The exercise: Repeat the data below unchanged, starting with the line that contains "Click the master* branch indicator" and going on through the line that contains "click(x=650, y=420)", with both of those lines included.

>> BEGIN

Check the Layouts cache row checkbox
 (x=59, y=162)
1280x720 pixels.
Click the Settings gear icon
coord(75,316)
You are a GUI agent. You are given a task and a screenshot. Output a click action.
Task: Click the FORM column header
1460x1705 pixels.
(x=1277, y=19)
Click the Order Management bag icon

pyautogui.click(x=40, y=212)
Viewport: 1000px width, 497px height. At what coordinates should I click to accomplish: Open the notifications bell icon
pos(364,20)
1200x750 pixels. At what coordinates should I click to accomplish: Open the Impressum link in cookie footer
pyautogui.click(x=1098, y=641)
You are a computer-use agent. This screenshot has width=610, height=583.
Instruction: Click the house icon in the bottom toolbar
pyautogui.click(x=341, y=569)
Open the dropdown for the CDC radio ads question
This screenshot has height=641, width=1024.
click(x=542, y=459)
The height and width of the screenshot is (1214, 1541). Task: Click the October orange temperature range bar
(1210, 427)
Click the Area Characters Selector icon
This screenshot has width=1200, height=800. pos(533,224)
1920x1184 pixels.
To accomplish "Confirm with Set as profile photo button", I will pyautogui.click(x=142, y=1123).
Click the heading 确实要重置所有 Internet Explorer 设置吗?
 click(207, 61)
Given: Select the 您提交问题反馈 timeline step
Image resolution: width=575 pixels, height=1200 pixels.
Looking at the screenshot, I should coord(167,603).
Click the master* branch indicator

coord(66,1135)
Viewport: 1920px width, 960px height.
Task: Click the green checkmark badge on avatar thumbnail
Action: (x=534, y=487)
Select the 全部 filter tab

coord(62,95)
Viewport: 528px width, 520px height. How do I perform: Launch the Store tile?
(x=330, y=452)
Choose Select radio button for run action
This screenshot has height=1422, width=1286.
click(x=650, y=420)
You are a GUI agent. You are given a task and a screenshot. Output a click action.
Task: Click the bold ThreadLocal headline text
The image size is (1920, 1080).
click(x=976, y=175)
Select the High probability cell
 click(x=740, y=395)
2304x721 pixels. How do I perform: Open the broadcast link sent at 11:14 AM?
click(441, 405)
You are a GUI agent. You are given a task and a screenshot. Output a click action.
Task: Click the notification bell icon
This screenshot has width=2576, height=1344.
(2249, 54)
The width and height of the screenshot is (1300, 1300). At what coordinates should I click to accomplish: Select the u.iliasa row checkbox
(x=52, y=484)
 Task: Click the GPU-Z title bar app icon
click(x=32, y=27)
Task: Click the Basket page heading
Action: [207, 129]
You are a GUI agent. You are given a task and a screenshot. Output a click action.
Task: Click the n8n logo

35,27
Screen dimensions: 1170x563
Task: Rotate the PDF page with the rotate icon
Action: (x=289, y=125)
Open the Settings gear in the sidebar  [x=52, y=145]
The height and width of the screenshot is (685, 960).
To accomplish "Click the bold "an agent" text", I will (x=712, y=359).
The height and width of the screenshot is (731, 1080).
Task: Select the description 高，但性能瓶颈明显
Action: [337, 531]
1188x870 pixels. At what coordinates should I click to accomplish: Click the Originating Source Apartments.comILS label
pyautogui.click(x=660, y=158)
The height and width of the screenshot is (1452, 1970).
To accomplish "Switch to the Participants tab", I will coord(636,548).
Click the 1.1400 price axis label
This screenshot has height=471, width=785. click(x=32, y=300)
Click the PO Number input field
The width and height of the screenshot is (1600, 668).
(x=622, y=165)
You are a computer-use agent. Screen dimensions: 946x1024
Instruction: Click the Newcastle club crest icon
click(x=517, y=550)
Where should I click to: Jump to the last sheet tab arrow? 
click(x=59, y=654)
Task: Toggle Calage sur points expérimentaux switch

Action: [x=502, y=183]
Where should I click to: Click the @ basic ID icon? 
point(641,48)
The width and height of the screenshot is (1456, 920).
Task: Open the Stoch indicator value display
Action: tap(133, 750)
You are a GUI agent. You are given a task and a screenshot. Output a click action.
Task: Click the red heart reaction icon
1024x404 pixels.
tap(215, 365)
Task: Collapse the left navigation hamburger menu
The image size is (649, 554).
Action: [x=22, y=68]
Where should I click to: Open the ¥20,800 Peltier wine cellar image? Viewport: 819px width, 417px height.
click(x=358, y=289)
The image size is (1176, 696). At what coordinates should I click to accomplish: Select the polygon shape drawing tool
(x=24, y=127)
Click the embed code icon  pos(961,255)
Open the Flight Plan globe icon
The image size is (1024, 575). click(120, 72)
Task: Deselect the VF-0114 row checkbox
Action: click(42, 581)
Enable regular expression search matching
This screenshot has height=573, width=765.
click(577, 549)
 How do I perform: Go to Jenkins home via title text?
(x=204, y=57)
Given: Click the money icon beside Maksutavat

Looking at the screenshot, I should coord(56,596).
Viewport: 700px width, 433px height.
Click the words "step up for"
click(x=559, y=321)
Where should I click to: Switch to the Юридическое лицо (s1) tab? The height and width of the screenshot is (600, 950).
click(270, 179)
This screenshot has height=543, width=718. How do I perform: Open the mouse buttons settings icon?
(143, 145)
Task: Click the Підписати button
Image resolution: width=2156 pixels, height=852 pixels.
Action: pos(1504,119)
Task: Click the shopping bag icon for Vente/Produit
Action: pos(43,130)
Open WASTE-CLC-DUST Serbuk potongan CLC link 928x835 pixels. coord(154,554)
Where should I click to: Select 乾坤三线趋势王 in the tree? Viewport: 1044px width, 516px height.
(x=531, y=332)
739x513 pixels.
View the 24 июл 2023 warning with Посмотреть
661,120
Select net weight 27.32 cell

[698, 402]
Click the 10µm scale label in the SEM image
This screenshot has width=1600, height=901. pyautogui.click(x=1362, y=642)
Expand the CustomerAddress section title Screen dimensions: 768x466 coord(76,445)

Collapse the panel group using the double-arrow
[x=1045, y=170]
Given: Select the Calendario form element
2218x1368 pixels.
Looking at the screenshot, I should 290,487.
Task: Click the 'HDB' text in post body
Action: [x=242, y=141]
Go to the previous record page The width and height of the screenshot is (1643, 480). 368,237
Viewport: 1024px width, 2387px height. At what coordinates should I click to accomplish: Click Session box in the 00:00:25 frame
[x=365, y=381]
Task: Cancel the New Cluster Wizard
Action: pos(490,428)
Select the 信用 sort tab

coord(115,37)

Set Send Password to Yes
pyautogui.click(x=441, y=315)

>> END

Solution below:
Click the master* branch indicator

coord(66,1135)
Viewport: 1920px width, 960px height.
Task: Click the green checkmark badge on avatar thumbnail
Action: (x=534, y=487)
Select the 全部 filter tab

coord(62,95)
Viewport: 528px width, 520px height. How do I perform: Launch the Store tile?
(x=330, y=452)
Choose Select radio button for run action
This screenshot has height=1422, width=1286.
click(x=650, y=420)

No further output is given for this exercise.